Figure 8. Douglas Waters (left) was one of the initial two patients to receive a new stem-cell-derived patch designed to treat wet AMD. Both patients—Waters was in his mid-80s and the other patient was in her early 60s—regained reading vision. The patch grew out of the London Project to Cure Blindness, a partnership between Moorfields Eye Hospital NHS Foundation Trust and University College London in the UK, and the research groups of Prof. Lyndon da Cruz (right) and Prof. Pete Coffey (not pictured). (Photo courtesy of Moorfields Eye Hospital.)
Figure 8. Douglas Waters (left) was one of the initial two patients to receive a new stem-cell-derived patch designed to treat wet AMD. Both patients—Waters was in his mid-80s and the other patient was in her early 60s—regained reading vision. The patch grew out of the London Project to Cure Blindness, a partnership between Moorfields Eye Hospital NHS Foundation Trust and University College London in the UK, and the research groups of Prof. Lyndon da Cruz (right) and Prof. Pete Coffey (not pictured). (Photo courtesy of Moorfields Eye Hospital.)

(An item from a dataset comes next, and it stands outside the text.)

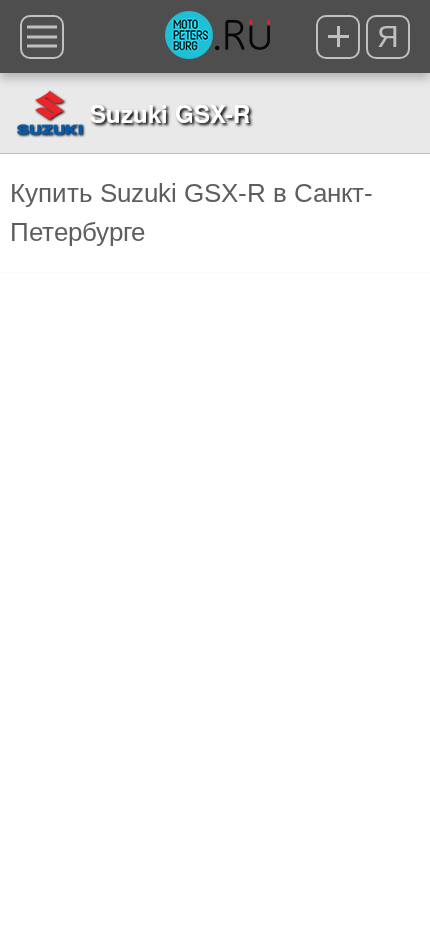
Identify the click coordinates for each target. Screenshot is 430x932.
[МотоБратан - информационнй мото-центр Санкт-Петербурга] (217, 37)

In 2017, the research group conducted an initial trial of the system on two patients who had wet AMD and had lost the ability to read, even with eyeglasses (Figure 8). In the results published earlier in 2018, the group reported that both patients had regained vision sufficiently well that they could read again [4]. “We have two with good outcomes and good safety profiles, but we’d like more patients (to) take this to product status and use it as an actual treatment,” da Cruz says. Still, they are quite pleased with the system so far. “At the moment, we’ve got the cells, we’ve got the membrane, we’ve got the material, we’ve got the prototype of the injection system, and we have an operation— and the fastest we can do it is in 51 minutes, so it’s in the time frame we wanted and conceivably under local anesthetic,” he asserts. “So, we’ve achieved all the components. What we need to do now is make each of them optimal and that’s where the project is now.”

Other health issues

Although the USC system was designed for dry AMD and the London Project for wet AMD, both research groups believe they could potentially be adapted for broader vision problems.
“There are many cells that are damaged in different diseases, and we hope to use this as a paradigm for developing cells for different diseases and for more complex multicellular diseases (that would benefit from) delivery of more than one cell type,” da Cruz says. “That’s where we’d like to go.”
Humayun notes that the dry-AMD system could even reach beyond vision diseases. “The surgical tool obviously could help with other scaffolds that you need in tiny, tight spaces, but a big version of this could also help in orthopedic and cardiac applications,” he says.
Mostly though, Humayun hopes this new stem-cell-based system will help people who are struggling with vision loss from AMD. “At the end of the day, for me, it’s all about the patients we see. These are people who are otherwise very functional but they’ve lost their sight and it’s really led them to lose their independence. So, to be able to offer the Argus II artificial retina to individuals who are totally blind, or this RPE patch to those who are legally blind, it’s really very satisfying.” He adds, “Hopefully we can get this approved, as we did with the artificial retina, and begin helping these patients for whom, today, we really can’t do anything. That’s what we want to do.”

References

  1. K. L. Pennington and M. M. DeAngelis, “Epidemiology of age-related macular degeneration (AMD): Associations with cardiovascular disease phenotypes and lipid factors,” Eye Vis., vol. 3, no. 34, 20 pages, Dec. 2016.
  2. Second Sight, “Second Sight Medical Products receives FDA approval for Argus II System,” Feb. 2013. Accessed: Dec. 28, 2018. [Online].
  3. A. H. Kashani et al., “A bioengineered retinal pigment epithelial monolayer for advanced, dry age-related macular degeneration,” Sci. Transl. Med., vol. 10, no. 435, p. eaao4097, Apr. 2018.
  4. L. da Cruz et al., “Phase 1 clinical study of an embryonic stem cell-derived retinal pigment epithelium patch in age-related macular degeneration,” Nature Biotechnol., vol. 36, no. 4, pp. 328–337, Apr. 2018.